* YOUR OBJECTIVE: Retype each of the entries below exactly as written.

* Data entries:
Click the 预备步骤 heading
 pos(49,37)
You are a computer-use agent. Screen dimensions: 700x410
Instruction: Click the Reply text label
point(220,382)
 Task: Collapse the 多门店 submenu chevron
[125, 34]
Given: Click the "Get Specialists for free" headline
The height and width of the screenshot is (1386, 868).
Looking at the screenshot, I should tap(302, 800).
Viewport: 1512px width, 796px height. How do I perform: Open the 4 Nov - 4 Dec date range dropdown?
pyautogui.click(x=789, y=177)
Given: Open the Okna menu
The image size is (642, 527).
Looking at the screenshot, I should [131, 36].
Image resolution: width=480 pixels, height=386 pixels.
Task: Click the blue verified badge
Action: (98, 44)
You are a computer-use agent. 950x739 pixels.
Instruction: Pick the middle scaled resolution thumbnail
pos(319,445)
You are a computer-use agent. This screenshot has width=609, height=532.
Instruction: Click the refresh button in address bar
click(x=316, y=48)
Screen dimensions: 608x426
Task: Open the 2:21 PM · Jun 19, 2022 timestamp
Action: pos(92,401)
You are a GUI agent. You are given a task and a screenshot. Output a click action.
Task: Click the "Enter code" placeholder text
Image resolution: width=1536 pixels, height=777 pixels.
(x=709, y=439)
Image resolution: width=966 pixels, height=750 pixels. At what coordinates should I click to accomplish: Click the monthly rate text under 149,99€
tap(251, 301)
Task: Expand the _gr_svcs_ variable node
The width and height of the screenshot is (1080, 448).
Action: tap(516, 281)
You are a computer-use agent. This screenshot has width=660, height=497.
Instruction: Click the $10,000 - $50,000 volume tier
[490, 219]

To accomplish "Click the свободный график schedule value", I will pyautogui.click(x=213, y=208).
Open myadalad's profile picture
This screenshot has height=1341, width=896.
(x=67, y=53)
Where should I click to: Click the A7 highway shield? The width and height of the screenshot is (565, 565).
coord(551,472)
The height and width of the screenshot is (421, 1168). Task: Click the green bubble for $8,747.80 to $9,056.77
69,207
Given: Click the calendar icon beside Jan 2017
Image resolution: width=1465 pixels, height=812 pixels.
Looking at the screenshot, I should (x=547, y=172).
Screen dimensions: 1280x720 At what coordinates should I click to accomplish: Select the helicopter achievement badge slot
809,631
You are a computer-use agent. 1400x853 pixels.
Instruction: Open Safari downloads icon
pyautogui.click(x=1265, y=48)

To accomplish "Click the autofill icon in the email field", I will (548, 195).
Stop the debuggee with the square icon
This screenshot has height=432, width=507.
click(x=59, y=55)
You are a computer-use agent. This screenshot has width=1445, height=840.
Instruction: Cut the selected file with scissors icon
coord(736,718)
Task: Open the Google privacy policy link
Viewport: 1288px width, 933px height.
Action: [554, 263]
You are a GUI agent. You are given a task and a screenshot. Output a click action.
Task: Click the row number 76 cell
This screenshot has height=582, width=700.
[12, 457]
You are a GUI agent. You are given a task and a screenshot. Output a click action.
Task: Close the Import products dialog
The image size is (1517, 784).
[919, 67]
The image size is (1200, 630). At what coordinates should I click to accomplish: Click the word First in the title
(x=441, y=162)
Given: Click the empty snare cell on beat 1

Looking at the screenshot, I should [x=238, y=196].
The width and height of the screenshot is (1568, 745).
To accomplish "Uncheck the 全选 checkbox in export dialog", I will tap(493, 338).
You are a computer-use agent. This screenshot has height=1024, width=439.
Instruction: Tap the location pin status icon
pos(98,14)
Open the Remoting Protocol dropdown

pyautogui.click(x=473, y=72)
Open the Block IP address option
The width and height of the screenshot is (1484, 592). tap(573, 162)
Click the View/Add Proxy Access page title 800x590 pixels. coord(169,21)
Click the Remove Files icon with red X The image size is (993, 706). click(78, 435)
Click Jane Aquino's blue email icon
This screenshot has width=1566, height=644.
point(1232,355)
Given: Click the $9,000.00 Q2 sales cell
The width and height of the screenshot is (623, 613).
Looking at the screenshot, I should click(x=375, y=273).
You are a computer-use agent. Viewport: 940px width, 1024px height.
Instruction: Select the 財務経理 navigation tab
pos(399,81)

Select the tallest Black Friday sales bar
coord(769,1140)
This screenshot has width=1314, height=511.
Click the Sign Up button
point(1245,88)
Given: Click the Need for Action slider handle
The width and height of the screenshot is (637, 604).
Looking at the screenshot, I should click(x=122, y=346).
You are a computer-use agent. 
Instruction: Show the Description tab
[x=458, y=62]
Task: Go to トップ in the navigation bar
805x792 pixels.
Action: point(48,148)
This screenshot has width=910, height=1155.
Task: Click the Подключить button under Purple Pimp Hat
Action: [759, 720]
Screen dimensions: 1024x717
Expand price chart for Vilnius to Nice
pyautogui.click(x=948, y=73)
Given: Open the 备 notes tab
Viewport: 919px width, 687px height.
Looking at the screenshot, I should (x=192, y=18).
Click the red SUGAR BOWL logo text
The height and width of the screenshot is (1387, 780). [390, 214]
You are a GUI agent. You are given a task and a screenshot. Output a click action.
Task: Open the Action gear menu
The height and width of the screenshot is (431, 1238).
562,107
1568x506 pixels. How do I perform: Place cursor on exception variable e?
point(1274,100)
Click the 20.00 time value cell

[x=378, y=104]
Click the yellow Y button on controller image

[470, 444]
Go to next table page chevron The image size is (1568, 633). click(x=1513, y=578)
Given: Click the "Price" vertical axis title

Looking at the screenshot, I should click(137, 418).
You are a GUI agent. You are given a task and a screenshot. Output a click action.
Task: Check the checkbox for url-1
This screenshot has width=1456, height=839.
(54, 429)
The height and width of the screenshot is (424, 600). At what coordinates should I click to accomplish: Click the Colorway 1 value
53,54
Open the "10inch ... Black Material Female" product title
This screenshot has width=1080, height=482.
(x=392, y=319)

* ANSWER TO THIS EXERCISE:
Click the 预备步骤 heading
 pos(49,37)
You are a computer-use agent. Screen dimensions: 700x410
Instruction: Click the Reply text label
point(220,382)
 Task: Collapse the 多门店 submenu chevron
[125, 34]
Given: Click the "Get Specialists for free" headline
The height and width of the screenshot is (1386, 868).
Looking at the screenshot, I should tap(302, 800).
Viewport: 1512px width, 796px height. How do I perform: Open the 4 Nov - 4 Dec date range dropdown?
pyautogui.click(x=789, y=177)
Given: Open the Okna menu
The image size is (642, 527).
Looking at the screenshot, I should [131, 36].
Image resolution: width=480 pixels, height=386 pixels.
Task: Click the blue verified badge
Action: (98, 44)
You are a computer-use agent. 950x739 pixels.
Instruction: Pick the middle scaled resolution thumbnail
pos(319,445)
You are a computer-use agent. This screenshot has width=609, height=532.
Instruction: Click the refresh button in address bar
click(x=316, y=48)
Screen dimensions: 608x426
Task: Open the 2:21 PM · Jun 19, 2022 timestamp
Action: pos(92,401)
You are a GUI agent. You are given a task and a screenshot. Output a click action.
Task: Click the "Enter code" placeholder text
Image resolution: width=1536 pixels, height=777 pixels.
(x=709, y=439)
Image resolution: width=966 pixels, height=750 pixels. At what coordinates should I click to accomplish: Click the monthly rate text under 149,99€
tap(251, 301)
Task: Expand the _gr_svcs_ variable node
The width and height of the screenshot is (1080, 448).
Action: tap(516, 281)
You are a computer-use agent. This screenshot has width=660, height=497.
Instruction: Click the $10,000 - $50,000 volume tier
[490, 219]

To accomplish "Click the свободный график schedule value", I will pyautogui.click(x=213, y=208).
Open myadalad's profile picture
This screenshot has height=1341, width=896.
(x=67, y=53)
Where should I click to: Click the A7 highway shield? The width and height of the screenshot is (565, 565).
coord(551,472)
The height and width of the screenshot is (421, 1168). Task: Click the green bubble for $8,747.80 to $9,056.77
69,207
Given: Click the calendar icon beside Jan 2017
Image resolution: width=1465 pixels, height=812 pixels.
Looking at the screenshot, I should (x=547, y=172).
Screen dimensions: 1280x720 At what coordinates should I click to accomplish: Select the helicopter achievement badge slot
809,631
You are a computer-use agent. 1400x853 pixels.
Instruction: Open Safari downloads icon
pyautogui.click(x=1265, y=48)

To accomplish "Click the autofill icon in the email field", I will (548, 195).
Stop the debuggee with the square icon
This screenshot has height=432, width=507.
click(x=59, y=55)
You are a computer-use agent. This screenshot has width=1445, height=840.
Instruction: Cut the selected file with scissors icon
coord(736,718)
Task: Open the Google privacy policy link
Viewport: 1288px width, 933px height.
Action: [554, 263]
You are a GUI agent. You are given a task and a screenshot. Output a click action.
Task: Click the row number 76 cell
This screenshot has height=582, width=700.
[12, 457]
You are a GUI agent. You are given a task and a screenshot. Output a click action.
Task: Close the Import products dialog
The image size is (1517, 784).
[919, 67]
The image size is (1200, 630). At what coordinates should I click to accomplish: Click the word First in the title
(x=441, y=162)
Given: Click the empty snare cell on beat 1

Looking at the screenshot, I should [x=238, y=196].
The width and height of the screenshot is (1568, 745).
To accomplish "Uncheck the 全选 checkbox in export dialog", I will tap(493, 338).
You are a computer-use agent. This screenshot has height=1024, width=439.
Instruction: Tap the location pin status icon
pos(98,14)
Open the Remoting Protocol dropdown

pyautogui.click(x=473, y=72)
Open the Block IP address option
The width and height of the screenshot is (1484, 592). tap(573, 162)
Click the View/Add Proxy Access page title 800x590 pixels. coord(169,21)
Click the Remove Files icon with red X The image size is (993, 706). click(78, 435)
Click Jane Aquino's blue email icon
This screenshot has width=1566, height=644.
point(1232,355)
Given: Click the $9,000.00 Q2 sales cell
The width and height of the screenshot is (623, 613).
Looking at the screenshot, I should click(x=375, y=273).
You are a computer-use agent. Viewport: 940px width, 1024px height.
Instruction: Select the 財務経理 navigation tab
pos(399,81)

Select the tallest Black Friday sales bar
coord(769,1140)
This screenshot has width=1314, height=511.
Click the Sign Up button
point(1245,88)
Given: Click the Need for Action slider handle
The width and height of the screenshot is (637, 604).
Looking at the screenshot, I should click(x=122, y=346).
You are a computer-use agent. 
Instruction: Show the Description tab
[x=458, y=62]
Task: Go to トップ in the navigation bar
805x792 pixels.
Action: point(48,148)
This screenshot has width=910, height=1155.
Task: Click the Подключить button under Purple Pimp Hat
Action: [759, 720]
Screen dimensions: 1024x717
Expand price chart for Vilnius to Nice
pyautogui.click(x=948, y=73)
Given: Open the 备 notes tab
Viewport: 919px width, 687px height.
Looking at the screenshot, I should (x=192, y=18).
Click the red SUGAR BOWL logo text
The height and width of the screenshot is (1387, 780). [390, 214]
You are a GUI agent. You are given a task and a screenshot. Output a click action.
Task: Open the Action gear menu
The height and width of the screenshot is (431, 1238).
562,107
1568x506 pixels. How do I perform: Place cursor on exception variable e?
point(1274,100)
Click the 20.00 time value cell

[x=378, y=104]
Click the yellow Y button on controller image

[470, 444]
Go to next table page chevron The image size is (1568, 633). click(x=1513, y=578)
Given: Click the "Price" vertical axis title

Looking at the screenshot, I should click(137, 418).
You are a GUI agent. You are given a task and a screenshot. Output a click action.
Task: Check the checkbox for url-1
This screenshot has width=1456, height=839.
(54, 429)
The height and width of the screenshot is (424, 600). At what coordinates should I click to accomplish: Click the Colorway 1 value
53,54
Open the "10inch ... Black Material Female" product title
This screenshot has width=1080, height=482.
(x=392, y=319)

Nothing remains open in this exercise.